• EXERCISE TASK
Copy the following listing word for word.

-- Begin GIVEN RECORDS --

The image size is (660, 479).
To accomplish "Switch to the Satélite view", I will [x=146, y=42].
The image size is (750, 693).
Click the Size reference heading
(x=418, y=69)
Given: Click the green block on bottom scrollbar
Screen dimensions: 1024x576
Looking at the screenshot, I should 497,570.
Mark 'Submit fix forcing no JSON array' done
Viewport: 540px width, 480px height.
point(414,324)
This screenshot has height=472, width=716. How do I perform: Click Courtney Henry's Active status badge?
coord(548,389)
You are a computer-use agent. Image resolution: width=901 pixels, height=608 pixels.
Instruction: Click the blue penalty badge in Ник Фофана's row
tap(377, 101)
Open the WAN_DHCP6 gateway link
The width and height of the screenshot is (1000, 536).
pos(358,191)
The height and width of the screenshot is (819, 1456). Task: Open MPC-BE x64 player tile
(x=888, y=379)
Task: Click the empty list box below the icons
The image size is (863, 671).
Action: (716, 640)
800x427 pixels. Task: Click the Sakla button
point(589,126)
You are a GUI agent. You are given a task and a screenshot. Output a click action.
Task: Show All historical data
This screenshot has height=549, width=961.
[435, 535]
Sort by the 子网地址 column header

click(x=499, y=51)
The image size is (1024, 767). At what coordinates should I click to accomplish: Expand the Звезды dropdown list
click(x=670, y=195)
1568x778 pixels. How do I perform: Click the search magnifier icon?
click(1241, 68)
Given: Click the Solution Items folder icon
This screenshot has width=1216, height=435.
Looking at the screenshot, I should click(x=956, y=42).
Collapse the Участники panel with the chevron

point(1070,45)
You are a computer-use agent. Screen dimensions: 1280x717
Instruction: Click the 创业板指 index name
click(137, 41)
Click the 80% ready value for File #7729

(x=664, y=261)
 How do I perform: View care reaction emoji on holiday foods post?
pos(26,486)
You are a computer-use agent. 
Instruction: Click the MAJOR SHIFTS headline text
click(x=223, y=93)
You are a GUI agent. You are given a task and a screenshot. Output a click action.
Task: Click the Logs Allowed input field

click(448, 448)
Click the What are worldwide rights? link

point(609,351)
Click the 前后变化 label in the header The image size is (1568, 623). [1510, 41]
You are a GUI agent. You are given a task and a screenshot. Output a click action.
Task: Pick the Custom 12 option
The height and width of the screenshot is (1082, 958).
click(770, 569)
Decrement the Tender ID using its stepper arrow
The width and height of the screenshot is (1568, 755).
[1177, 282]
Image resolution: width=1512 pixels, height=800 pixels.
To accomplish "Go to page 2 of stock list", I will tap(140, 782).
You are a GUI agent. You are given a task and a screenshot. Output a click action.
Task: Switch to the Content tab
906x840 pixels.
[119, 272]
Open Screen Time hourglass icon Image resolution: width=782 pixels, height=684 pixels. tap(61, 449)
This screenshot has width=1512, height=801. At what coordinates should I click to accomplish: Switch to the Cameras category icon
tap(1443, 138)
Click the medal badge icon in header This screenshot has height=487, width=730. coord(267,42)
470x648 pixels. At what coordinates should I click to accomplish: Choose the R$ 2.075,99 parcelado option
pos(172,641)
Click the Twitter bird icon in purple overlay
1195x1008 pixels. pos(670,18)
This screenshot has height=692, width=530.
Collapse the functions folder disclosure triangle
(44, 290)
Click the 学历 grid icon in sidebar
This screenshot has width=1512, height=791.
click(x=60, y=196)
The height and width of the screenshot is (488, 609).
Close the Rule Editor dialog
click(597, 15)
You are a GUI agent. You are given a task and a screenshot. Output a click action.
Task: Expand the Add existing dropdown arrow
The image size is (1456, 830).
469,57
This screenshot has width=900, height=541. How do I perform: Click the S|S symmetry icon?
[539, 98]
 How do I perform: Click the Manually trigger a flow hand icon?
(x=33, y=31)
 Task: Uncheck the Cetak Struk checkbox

-- End GIVEN RECORDS --

• CORRECT OUTPUT
The image size is (660, 479).
To accomplish "Switch to the Satélite view", I will [x=146, y=42].
The image size is (750, 693).
Click the Size reference heading
(x=418, y=69)
Given: Click the green block on bottom scrollbar
Screen dimensions: 1024x576
Looking at the screenshot, I should 497,570.
Mark 'Submit fix forcing no JSON array' done
Viewport: 540px width, 480px height.
point(414,324)
This screenshot has height=472, width=716. How do I perform: Click Courtney Henry's Active status badge?
coord(548,389)
You are a computer-use agent. Image resolution: width=901 pixels, height=608 pixels.
Instruction: Click the blue penalty badge in Ник Фофана's row
tap(377, 101)
Open the WAN_DHCP6 gateway link
The width and height of the screenshot is (1000, 536).
pos(358,191)
The height and width of the screenshot is (819, 1456). Task: Open MPC-BE x64 player tile
(x=888, y=379)
Task: Click the empty list box below the icons
The image size is (863, 671).
Action: (716, 640)
800x427 pixels. Task: Click the Sakla button
point(589,126)
You are a GUI agent. You are given a task and a screenshot. Output a click action.
Task: Show All historical data
This screenshot has height=549, width=961.
[435, 535]
Sort by the 子网地址 column header

click(x=499, y=51)
The image size is (1024, 767). At what coordinates should I click to accomplish: Expand the Звезды dropdown list
click(x=670, y=195)
1568x778 pixels. How do I perform: Click the search magnifier icon?
click(1241, 68)
Given: Click the Solution Items folder icon
This screenshot has width=1216, height=435.
Looking at the screenshot, I should click(x=956, y=42).
Collapse the Участники panel with the chevron

point(1070,45)
You are a computer-use agent. Screen dimensions: 1280x717
Instruction: Click the 创业板指 index name
click(137, 41)
Click the 80% ready value for File #7729

(x=664, y=261)
 How do I perform: View care reaction emoji on holiday foods post?
pos(26,486)
You are a computer-use agent. 
Instruction: Click the MAJOR SHIFTS headline text
click(x=223, y=93)
You are a GUI agent. You are given a task and a screenshot. Output a click action.
Task: Click the Logs Allowed input field

click(448, 448)
Click the What are worldwide rights? link

point(609,351)
Click the 前后变化 label in the header The image size is (1568, 623). [1510, 41]
You are a GUI agent. You are given a task and a screenshot. Output a click action.
Task: Pick the Custom 12 option
The height and width of the screenshot is (1082, 958).
click(770, 569)
Decrement the Tender ID using its stepper arrow
The width and height of the screenshot is (1568, 755).
[1177, 282]
Image resolution: width=1512 pixels, height=800 pixels.
To accomplish "Go to page 2 of stock list", I will tap(140, 782).
You are a GUI agent. You are given a task and a screenshot. Output a click action.
Task: Switch to the Content tab
906x840 pixels.
[119, 272]
Open Screen Time hourglass icon Image resolution: width=782 pixels, height=684 pixels. tap(61, 449)
This screenshot has width=1512, height=801. At what coordinates should I click to accomplish: Switch to the Cameras category icon
tap(1443, 138)
Click the medal badge icon in header This screenshot has height=487, width=730. coord(267,42)
470x648 pixels. At what coordinates should I click to accomplish: Choose the R$ 2.075,99 parcelado option
pos(172,641)
Click the Twitter bird icon in purple overlay
1195x1008 pixels. pos(670,18)
This screenshot has height=692, width=530.
Collapse the functions folder disclosure triangle
(44, 290)
Click the 学历 grid icon in sidebar
This screenshot has width=1512, height=791.
click(x=60, y=196)
The height and width of the screenshot is (488, 609).
Close the Rule Editor dialog
click(597, 15)
You are a GUI agent. You are given a task and a screenshot. Output a click action.
Task: Expand the Add existing dropdown arrow
The image size is (1456, 830).
469,57
This screenshot has width=900, height=541. How do I perform: Click the S|S symmetry icon?
[539, 98]
 How do I perform: Click the Manually trigger a flow hand icon?
(x=33, y=31)
 Task: Uncheck the Cetak Struk checkbox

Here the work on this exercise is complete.